So, you’re considering leaving Islam. Congratulations! This is a major step that takes integrity, self-determination, and bravery. It wasn’t easy for me, but I’m grateful I no longer have to live a double life. I’m very outspoken about my values, beliefs, and experiences. I don’t want to live in fear. Living in fear is very demoralizing. I will travel, speak my mind freely and make choices about my career, finances, and relationships. Nothing is more important than my liberation. I also recognize that leaving Islam without having to get on a plane is a major luxury that is not afforded to people living in Muslim-majority countries.
1. Be financially independent
The importance of financial independence cannot be understated! You do not want to be homeless! It is incredibly difficult to find a job without stable housing. Financial abuse is insidious. It’s very important to have control over your financial decision-making power. Demanding access to your bank account, preventing you from working and sabotaging career choices are all forms of financial abuse. You might have to work multiple jobs. Working 60 hours a week is a lot, but my livelihood depends on it.
2. Put everything in your name
It’s so important to put everything in your name. One of my first major purchases as an adult was a car. I financed my first car, so I would be the only person whose name is on the title. Financial independence is much more difficult if things are not in your name. In the US, having my own car was a major factor in whether or not I could maintain financial independence. Financial abuse also includes requiring that large, joint purchases be in their name only (such as car loans, mortgages, cell phones, or apartment leases).
3. Practice a lot of self-care
Self-care is so important for us. I practice self-care by enforcing boundaries, maintaining appointments, and budgeting. It’s so important for me to create a community with like-minded individuals. As women and LGBTQIA folk, we’ve had to endure a lot of abuse to remain alive. Nothing is more rational than survival. Let’s be kinder to ourselves and each other. There’s also a Reddit group for ex-Muslims if you’re searching for community. I also recommend reaching out to Ex-Muslims of North America.
4. Do something nice for yourself
In February, I will be quitting my job, celebrating my first carnival, traveling to Trinidad & Tobago and Cuba solo and moving to a new city by myself. I am celebrating my newfound freedom by traveling to places I’ve always dreamed of. As someone who used to put her jilbaab in the trunk of her car before changing into a body-con dress, I can honestly say that I am still shocked that I did it.

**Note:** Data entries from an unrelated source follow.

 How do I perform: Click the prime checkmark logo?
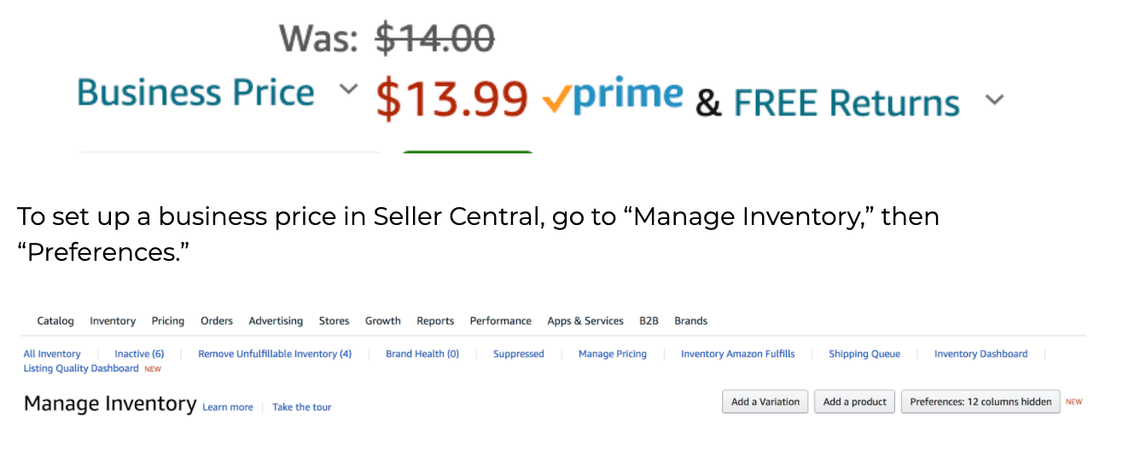pos(613,96)
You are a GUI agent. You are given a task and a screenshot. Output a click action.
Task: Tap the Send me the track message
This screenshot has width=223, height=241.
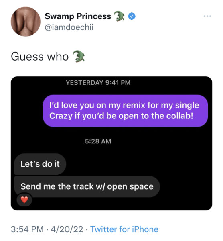pyautogui.click(x=87, y=186)
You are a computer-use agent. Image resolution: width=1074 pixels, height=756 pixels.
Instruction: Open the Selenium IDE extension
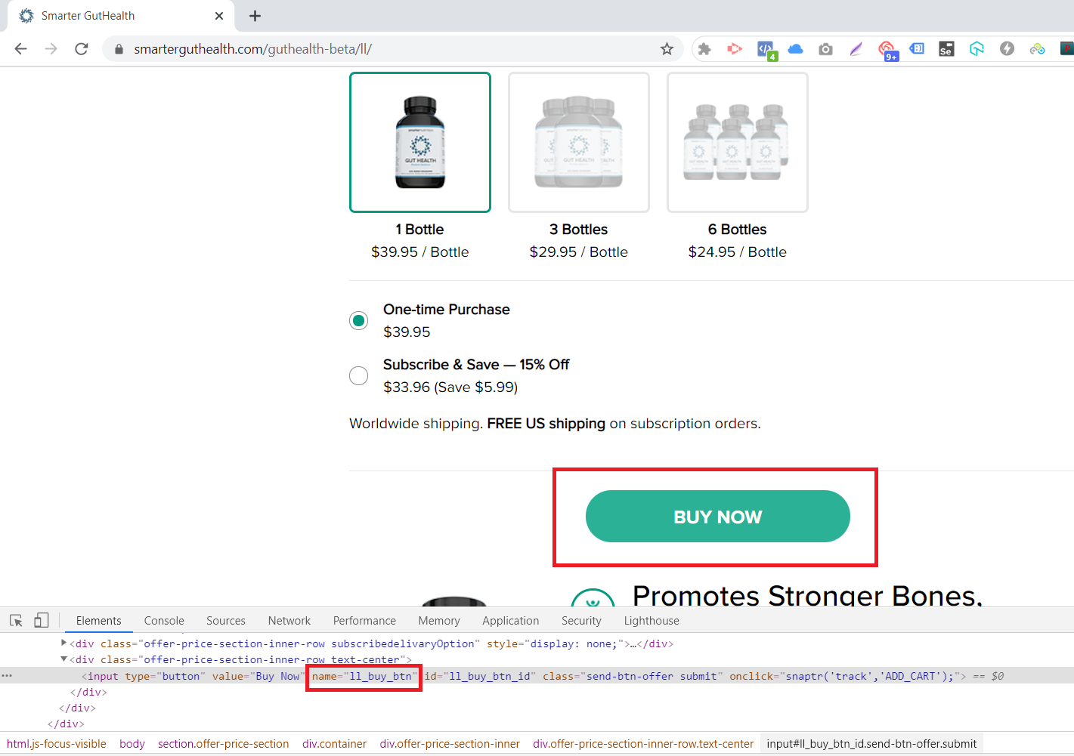click(946, 49)
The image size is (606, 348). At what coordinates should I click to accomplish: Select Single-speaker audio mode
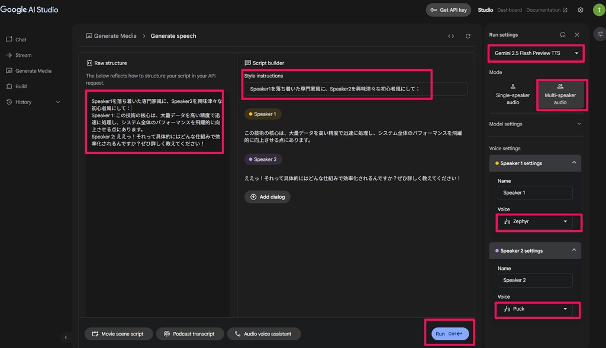coord(512,95)
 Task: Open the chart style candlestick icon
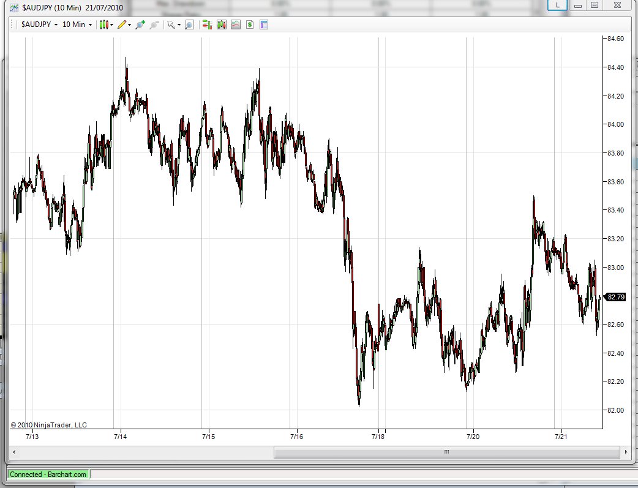click(x=103, y=25)
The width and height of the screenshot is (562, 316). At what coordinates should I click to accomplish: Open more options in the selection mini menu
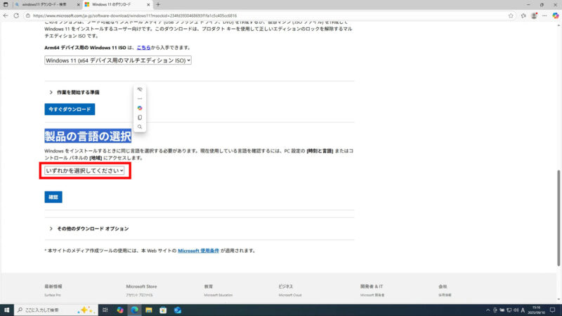click(x=141, y=98)
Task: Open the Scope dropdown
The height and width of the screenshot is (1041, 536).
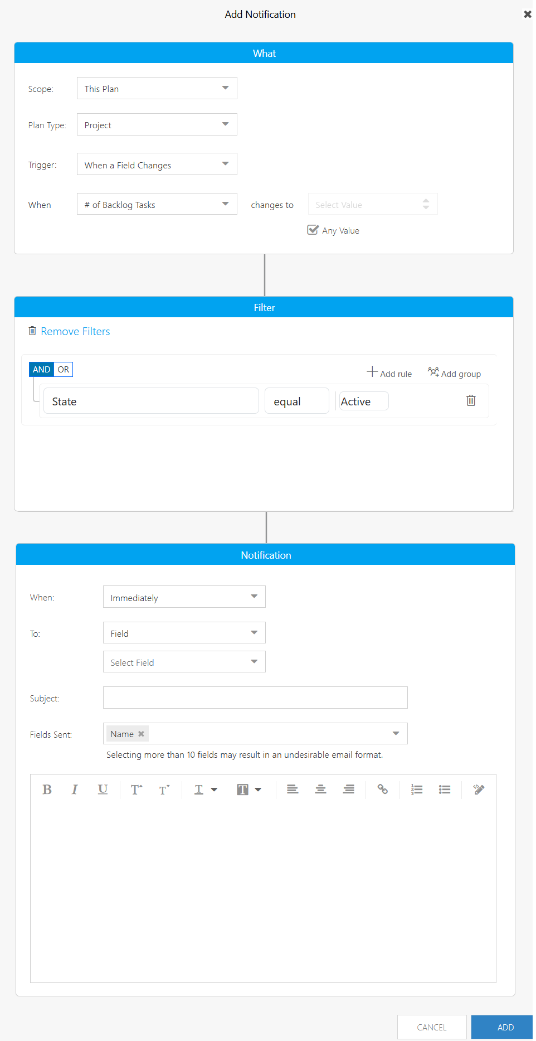Action: [157, 89]
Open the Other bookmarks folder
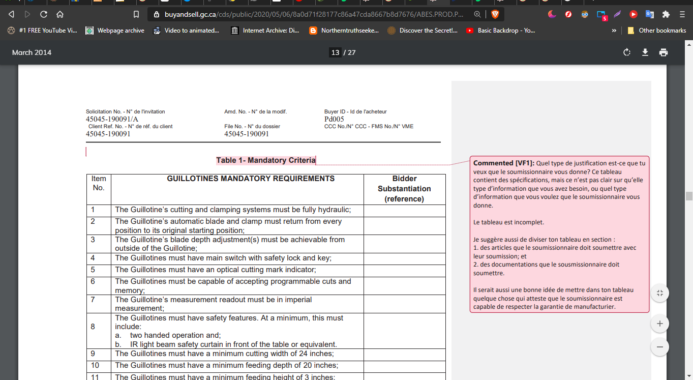 tap(656, 31)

5. Recognize religious PTSD as a real condition
Religious PTSD is something I deal with. Being forced into the faith without my consent, then subsequently threatened with honor-based violence if I refused to submit was incredibly frightening. Certain sounds will cause my body to tense up. I still get jittery whenever I talk about it. I am still getting used to leaving the house whenever I want to. I find myself double-checking to make sure I have my keys, debit cards, and passport. I still have a grab-and-go bag ready in case I need it. Even with these barriers, I am excited about my new life.